Scrape Flight Prices from Google Flights (Python + ProxiesAPI)

May 11, 2026 · tutorial · #python, #google-flights, #web-scraping, #requests, #beautifulsoup, #proxies, #pricing

Google Flights is one of the best places to compare prices — and one of the harder places to scrape at scale.

Two important notes before we start:

Google can change markup and anti-bot behavior frequently.
You should scrape responsibly (low rate, caching, and only what you need).

In this tutorial we’ll build a production-grade Python scraper that:

generates a Google Flights URL for a route + dates
fetches HTML using a session, realistic headers, timeouts, and retries
parses the page for price “cards” (best-effort; we’ll also extract stable metadata)
exports clean JSON
includes a screenshot proof of the target page

Google Flights search results page (we’ll extract price cards)

Keep price crawls stable with ProxiesAPI

Flight pricing pages are high-churn and aggressively protected. ProxiesAPI helps keep your collection stable as you scale origins, destinations, and date ranges.

Get 1,000 free API calls View pricing

What we’re scraping (and why it’s tricky)

Google Flights is a JS-heavy application. In many cases:

the server response contains some HTML scaffolding
much of the data is rendered client-side
the DOM can vary by country, A/B test, and logged-in state

So the right approach is:

try HTTP-first (cheap, fast)
detect “not enough data” scenarios
optionally switch to a browser-rendering approach for specific jobs

This guide focuses on HTTP-first scraping plus the checks you need to know when to escalate.

Setup

python -m venv .venv
source .venv/bin/activate
pip install requests beautifulsoup4 lxml tenacity

We’ll use:

requests for HTTP
BeautifulSoup(lxml) for parsing
tenacity for clean retries

Step 1: Build a Google Flights URL

Google Flights URLs can be complex. A pragmatic pattern that works well is:

start from a normal search in your browser
copy the URL
parametrize only the parts you need (origin, destination, dates)

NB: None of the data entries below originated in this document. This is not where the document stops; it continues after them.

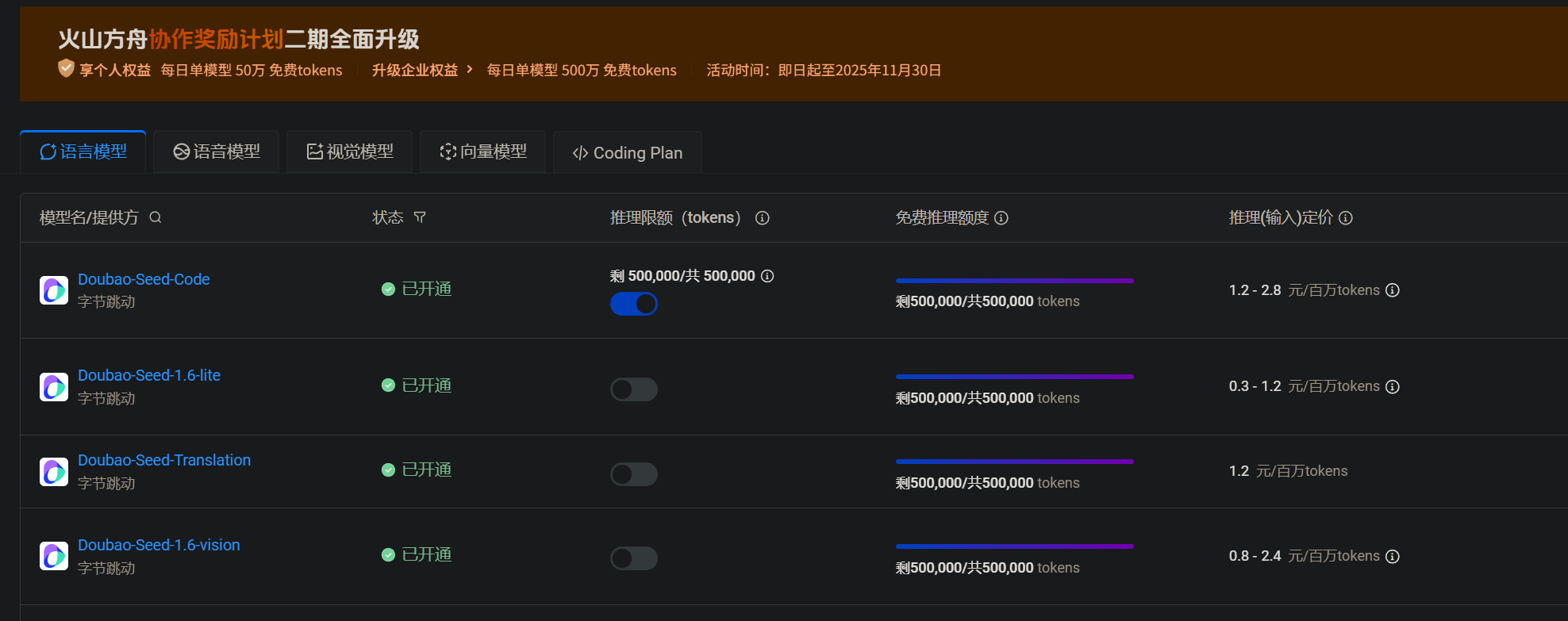Enable inference limit toggle for Doubao-Seed-1.6-vision

click(x=634, y=558)
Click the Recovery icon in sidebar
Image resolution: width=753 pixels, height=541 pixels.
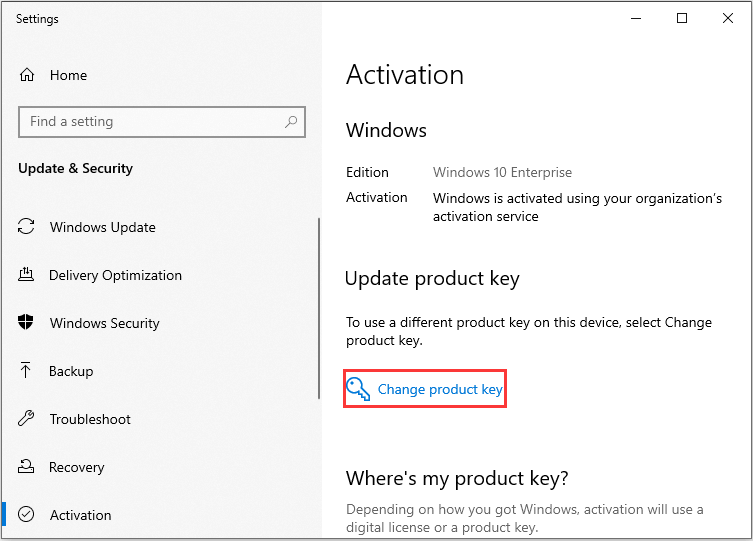click(27, 467)
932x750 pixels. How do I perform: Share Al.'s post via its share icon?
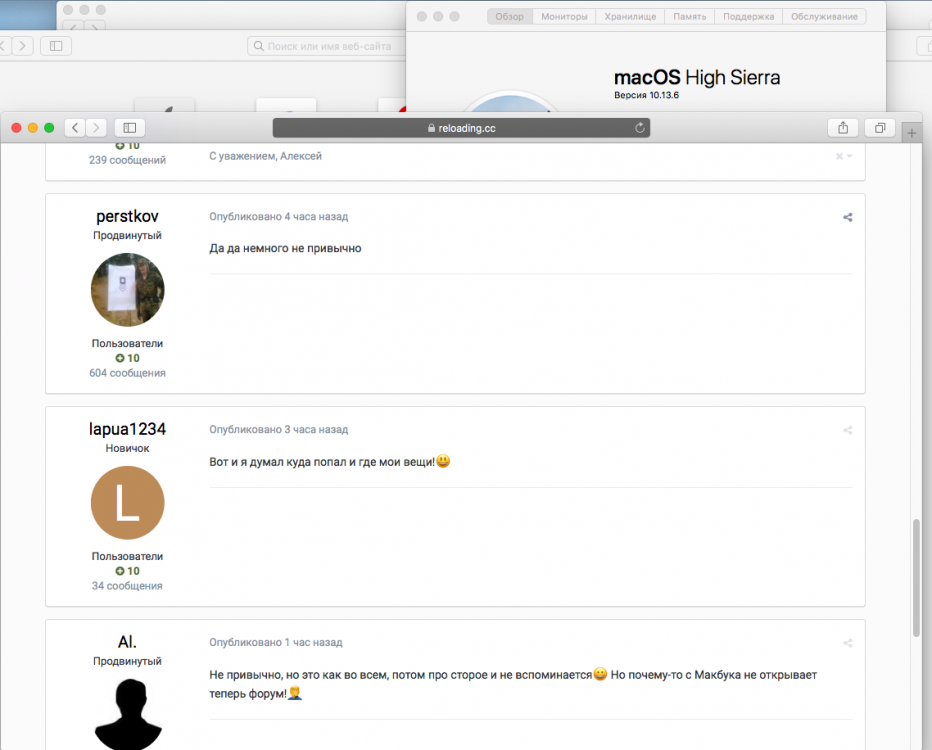(x=847, y=643)
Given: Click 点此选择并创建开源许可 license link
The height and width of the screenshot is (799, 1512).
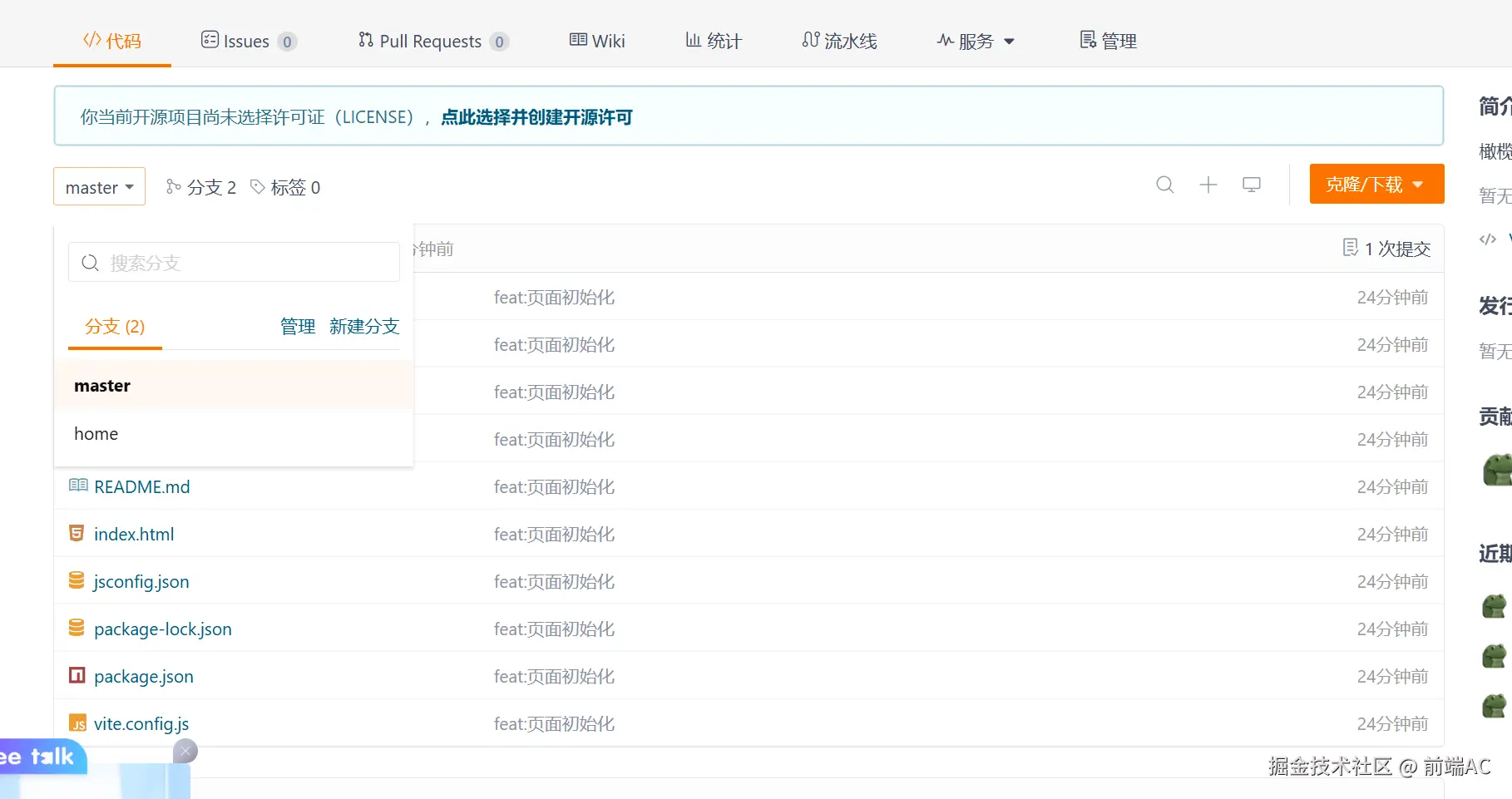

For many one-way searches, a URL shaped like this is common:

https://www.google.com/travel/flights?hl=en#flt=DEL.SFO.2026-06-10;c:INR;e:1;sd:1;t:f

Where:

DEL = origin airport
SFO = destination airport
2026-06-10 = departure date
c:INR = currency preference

We’ll generate a URL using this pattern.

from dataclasses import dataclass
from urllib.parse import quote


@dataclass
class FlightQuery:
    origin: str
    destination: str
    depart_date: str  # YYYY-MM-DD
    currency: str = "USD"
    hl: str = "en"


def build_google_flights_url(q: FlightQuery) -> str:
    # One-way pattern. Google may change this; treat as best-effort.
    fragment = f"flt={q.origin}.{q.destination}.{q.depart_date};c:{q.currency};e:1;sd:1;t:f"
    return f"https://www.google.com/travel/flights?hl={quote(q.hl)}#" + quote(fragment, safe="=.;:#")


print(build_google_flights_url(FlightQuery("DEL", "SFO", "2026-06-10", currency="INR")))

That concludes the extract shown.